OT: Requesting C advice

[Michael Hennebry]

On Wed, 23 May 2007, Mike McCarty wrote:

> Michael Hennebry wrote:
> > On Wed, 23 May 2007, George Arseneault wrote:
> >
> >
> >>Now the bad news... C, C++, gnu, several variations on
> >>the ISO; not to mention all the libraries, etc.  And,
> >>to top it off, some of the stuff in the book just
> >>doesn't work.  (A program to demonstrate the various
> >>types of integer variables and how to display them
> >>with printf(), failed to show any difference with any
> >>arguments I could find.)
> >
> >
> > Should they have produced different results?
>
> On big-endian machines, they can. For example, with two's complement
> arithmetic on a big-endian machine,
>
> printf("%d\n",-2);
>
> does not result in
>
> -2

It should.
printf, declared or not, will look for an int and get it.

printf("%u\n", -2);
is more interesting.
We might be in the domain of nasal demons.
printf("%u\n", (unsigned)-2);
Is legal, but rather obviously will not print "-2\n".
It will probably print something even regardless of endianness.

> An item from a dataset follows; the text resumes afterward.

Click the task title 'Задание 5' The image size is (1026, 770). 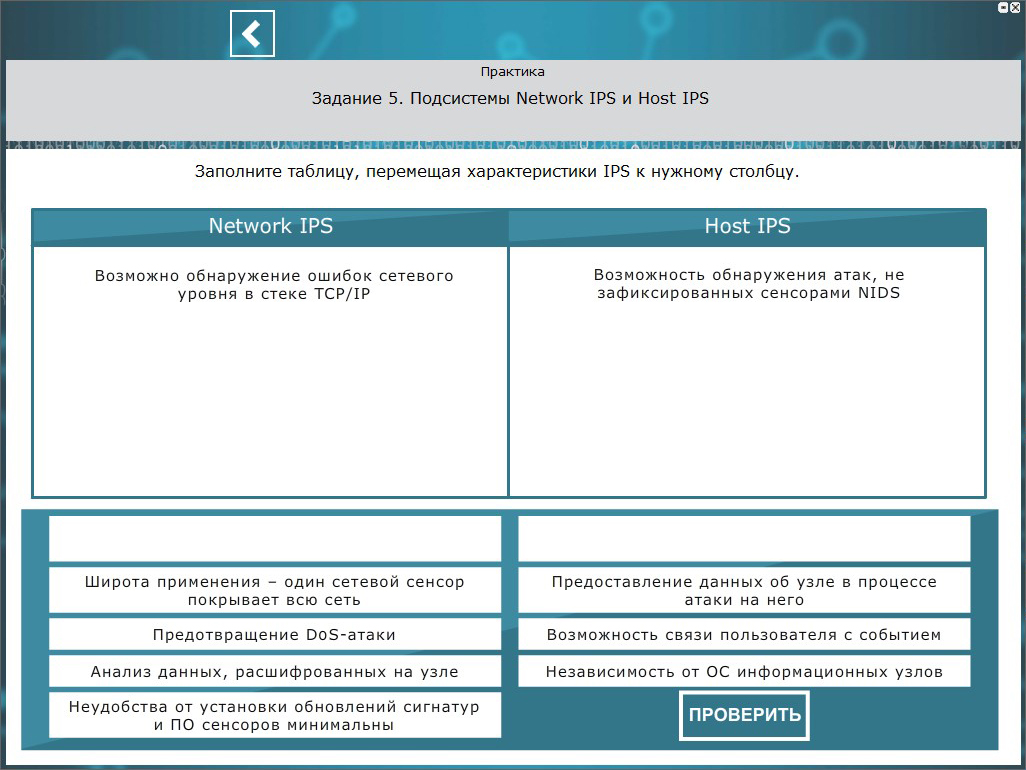click(x=510, y=99)
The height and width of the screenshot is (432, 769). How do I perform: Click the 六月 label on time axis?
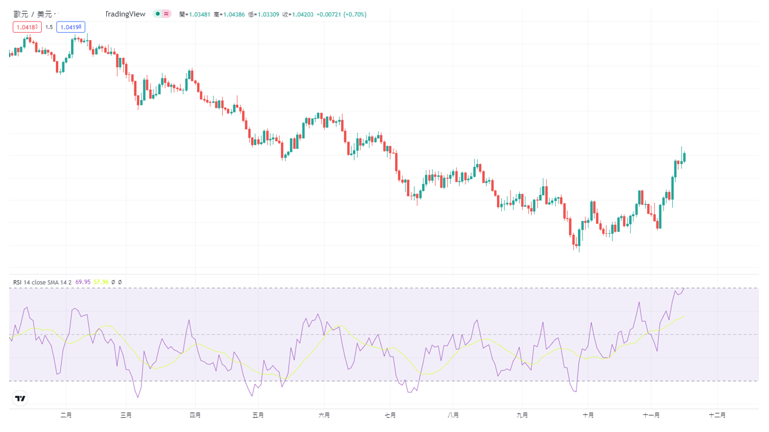(x=323, y=414)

> > Printing (int)sizeof(typename) will distinguish some types.
> > Note that short, int and long usually only have two distinct sizes.
> > It's allowed, but rare, for all the arithmetic types to have size 1.
>
> Note that what you suggest works because sizeof(.) for integer
> types is going to be a small number. The only portable means

For small read <=16.

> of displaying an unsigned integer of unknown size is
>
> printf("Thing = %ul\n",(unsigned long int)Thing);
>
> For "rare" read "no known implementation". Since long int
> is required to be at least 32 bits, that would require
> that char be at least 32 bits.

And double has to be more.

My recollection is that there was a
Cray compiler that had 64-bit chars.
Anyone know for sure?

-- 
Mike   hennebry at web.cs.ndsu.NoDak.edu
"Horse guts never lie."  -- Cherek Bear-Shoulders